## START EXTRACTED MATERIAL
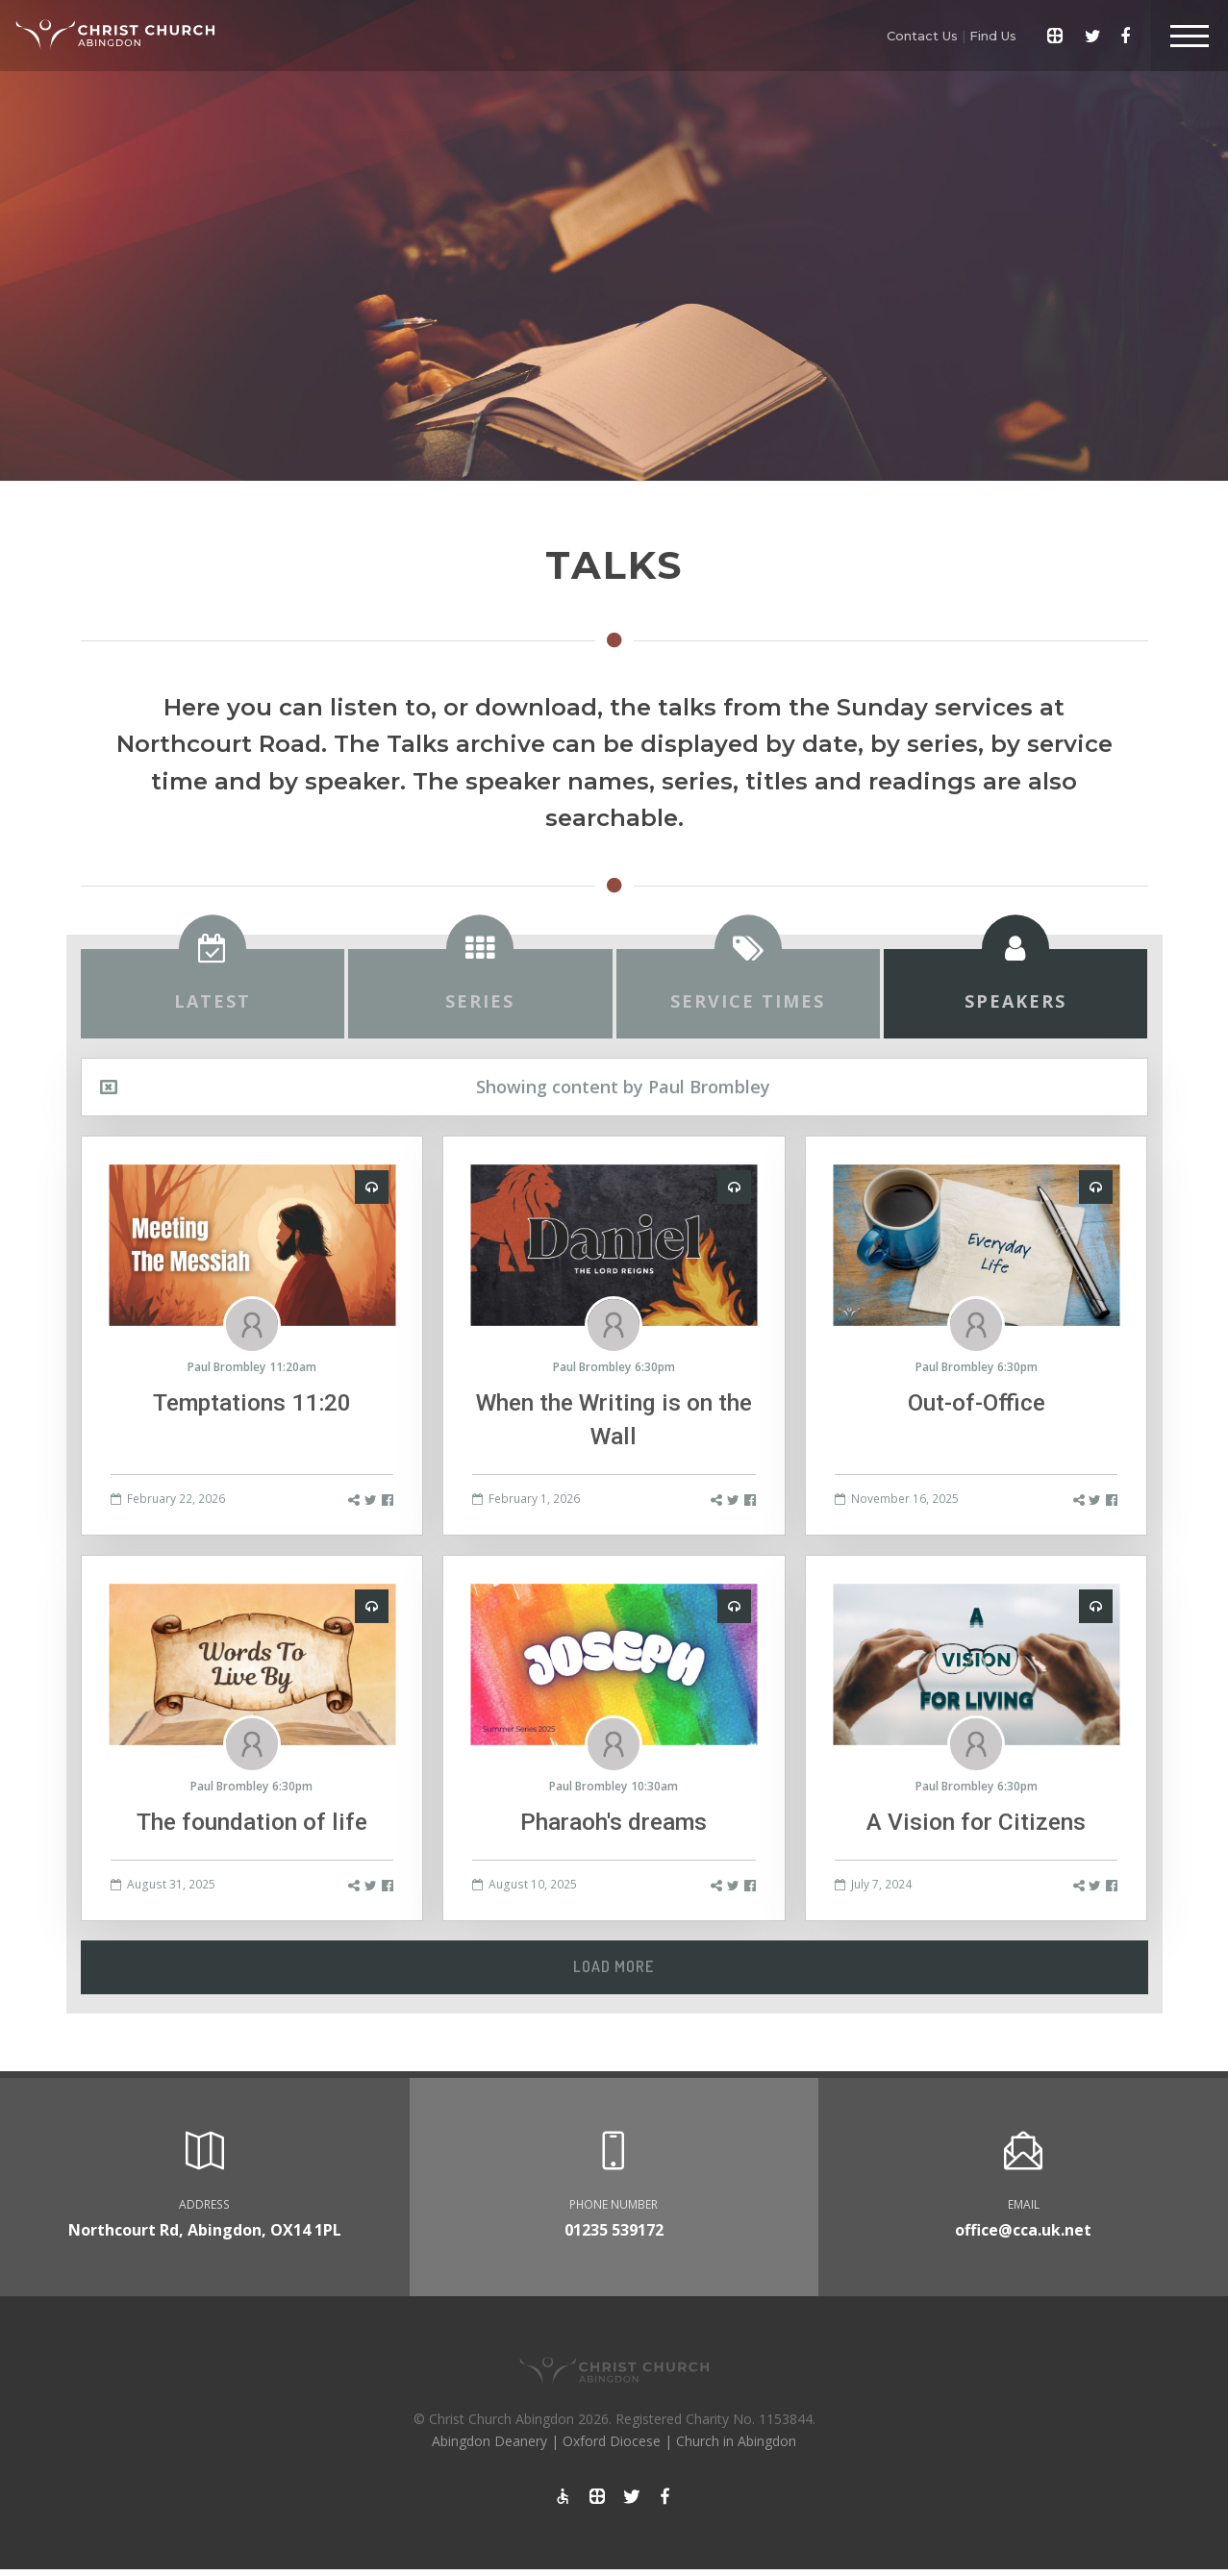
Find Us (992, 35)
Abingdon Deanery (489, 2441)
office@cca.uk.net (1023, 2229)
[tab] (212, 994)
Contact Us (922, 35)
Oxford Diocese (612, 2441)
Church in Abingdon (736, 2441)
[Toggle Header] (1189, 35)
## END EXTRACTED MATERIAL
# [TASK PROMPT]
Format the lines above as a numbered list, omitting any blank lines. Leave the pictures out of your answer.

# [SOLUTION]
1. Find Us (992, 35)
2. Abingdon Deanery (489, 2441)
3. office@cca.uk.net (1023, 2229)
4. [tab] (212, 994)
5. Contact Us (922, 35)
6. Oxford Diocese (612, 2441)
7. Church in Abingdon (736, 2441)
8. [Toggle Header] (1189, 35)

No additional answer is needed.